Kolarov leader, Alisson sorprende. Defrel delude

Il migliore giallorosso di questa prima parte di stagione è il terzino serbo. Male il francese, Pellegrini miglior giovane

di Redazione, @forzaroma

Dopo il girone di andata, “Repubblica” tira il primo bilancio della stagione romanista. Ecco alcuni voti assegnati da Francesca Ferrazza:

L’allenatore: Di Francesco, voto 7.
Nella valutazione del tecnico pesa in positivo il superamento del girone di Champions da primi, con Chelsea e Atletico alle spalle, senza dimenticare la delusione per l’eliminazione agli ottavi di coppa Italia contro il Torino. Sotto accusa i troppi cambi fatti, per una squadra che ha viaggiato finora a medie da record in campionato.

Il migliore: Kolarov, voto 9.
Colonna della Roma, continuo, decisivo, con una personalità da subito riconosciuta nello spogliatoio. Il serbo è sicuramente l’acquisto più riuscito di Monchi, l’uomo in più di una squadra che lo riconosce leader, regista arretrato e anche ottimo tiratore di punizioni.

Il peggiore: Defrel, voto 5.
Preso dal Sassuolo per circa 23 milioni, ha esordito come esterno destro. Sette le presenze in campionato, nessun gol, e da un mese alle prese con un infortunio al ginocchio.

La sorpresa: Alisson, voto 8.
Le ha giocate tutte, saltando solo la coppa Italia e dimostrando di aver sfruttato l’anno alle spalle di Szczesny per studiare e ambientarsi nel calcio italiano.

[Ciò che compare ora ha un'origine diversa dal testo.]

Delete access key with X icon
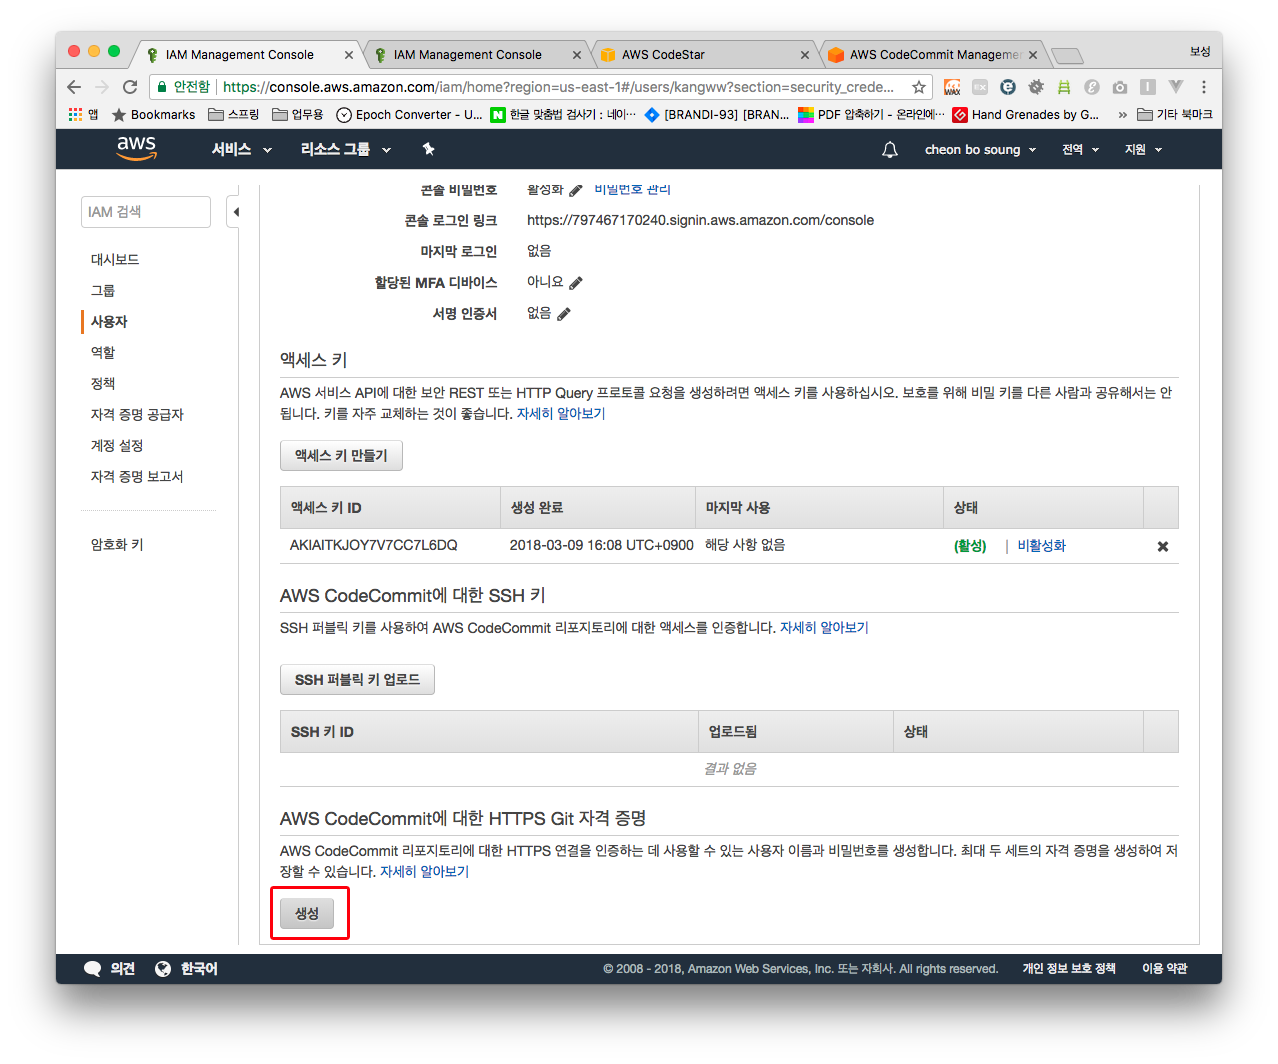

Leader della miglior difesa del campionato, capace di non prendere gol per ben 7 volte, il venticinquenne non sta facendo rimpiangere il predecessore.

Il giovane: Lorenzo Pellegrini, voto 7.
Riscattato la scorsa estate dal Sassuolo per 10 milioni, a soli 21 anni il centrocampista è stato da subito in grado di insidiare il posto ai più illustri colleghi, in particolare a Strootman. È il terzo romano in squadra, con De Rossi e Florenzi, uno con la testa sulle spalle, e sembra essere un predestinato anche in Nazionale.